Но архивисты верят только бумажкам, а всё остальное считают "досужими разговорами". Заглянем в эпикриз. Читаем: "Смерть Иосифа Виссарионовича Сталина последовала от обширного мозгового кровоизлияния, вызвавшего необратимые нарушения жизненно важных функций дыхания и кровообращения. Кровоизлияние в мозг возникло на почве гипертонической болезни, которая способствовала также развитию атеросклероза мозговых и в меньшей степени венечных артерий сердца. В связи с кровоизлиянием возникли острые нарушения кровообращения в мышце сердца.
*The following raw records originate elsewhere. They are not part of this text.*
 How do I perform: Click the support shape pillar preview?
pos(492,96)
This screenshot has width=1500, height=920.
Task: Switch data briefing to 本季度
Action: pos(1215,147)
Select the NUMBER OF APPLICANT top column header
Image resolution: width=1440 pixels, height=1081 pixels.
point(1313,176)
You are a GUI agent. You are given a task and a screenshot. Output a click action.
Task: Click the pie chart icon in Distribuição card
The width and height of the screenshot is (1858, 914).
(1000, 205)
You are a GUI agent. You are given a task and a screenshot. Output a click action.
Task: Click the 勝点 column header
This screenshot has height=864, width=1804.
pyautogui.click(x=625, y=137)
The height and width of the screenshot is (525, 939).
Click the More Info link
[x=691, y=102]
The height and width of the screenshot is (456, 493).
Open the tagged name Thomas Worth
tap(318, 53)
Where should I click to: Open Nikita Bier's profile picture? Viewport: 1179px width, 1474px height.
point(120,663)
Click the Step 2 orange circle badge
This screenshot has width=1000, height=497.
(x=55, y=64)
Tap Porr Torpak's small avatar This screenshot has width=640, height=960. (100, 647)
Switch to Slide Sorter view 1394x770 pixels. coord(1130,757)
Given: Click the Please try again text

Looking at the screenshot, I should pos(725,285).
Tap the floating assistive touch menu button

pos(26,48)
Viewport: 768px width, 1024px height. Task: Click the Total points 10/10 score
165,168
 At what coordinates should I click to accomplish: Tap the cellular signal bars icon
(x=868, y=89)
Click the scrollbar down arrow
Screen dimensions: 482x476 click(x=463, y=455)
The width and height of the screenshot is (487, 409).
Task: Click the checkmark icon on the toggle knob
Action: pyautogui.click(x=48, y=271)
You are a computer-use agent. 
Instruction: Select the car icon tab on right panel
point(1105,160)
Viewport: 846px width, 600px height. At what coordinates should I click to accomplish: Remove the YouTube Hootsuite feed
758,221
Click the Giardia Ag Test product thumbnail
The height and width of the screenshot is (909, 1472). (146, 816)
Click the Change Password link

Одновременно возникли множественные мелкие кровоизлияния в слизистой желудка и желудочное кровотечение. Учитывая течение болезни, следует признать что указанные нарушения кровообращения способствовали развитию повторных приступов коллапса, которые наблюдались в последний день жизни И.В.Сталина". Вот оно! Суть не в том, что написано в истории болезни, а в том, что у его болезни нет истории. В отличие от следующих генсеков, которые отправлялись под кремлёвскую стену после "долгой продолжительной болезни", медики следили за развитием болезни Сталина не годы, а всего 84 часа 50 минут. А это значит, что и описать смогли только ход и следствие, а не причину. А почему вдруг у Сталина произошло масштабное, по всему организму, кровоизлияние, от которого он и умер, хотя до этого не только не жаловался на здоровье, но даже не ограничивал себя в игривом грузинском вине, полуночных ужинах и баньке? Но даже если он был болен и скрывал это ото всех, – почему так долго НЕ МЕШАЛИ умирать; хуже того, когда он лежал на полу в своей малой гостиной, не позвали к нему специалистов, которые могли бы оперативно вмешаться и спасти "отца народов"?

...Диктатор, всесильный и недосягаемый, превративший и свою собственную, и подлинную жизнь страны в государственную тайну, ушёл, оставив нам как прощальную ухмылку заверенную круглыми печатями секретных архивов бумажку, содержание которой задаёт вопросов больше, чем отвечает на них.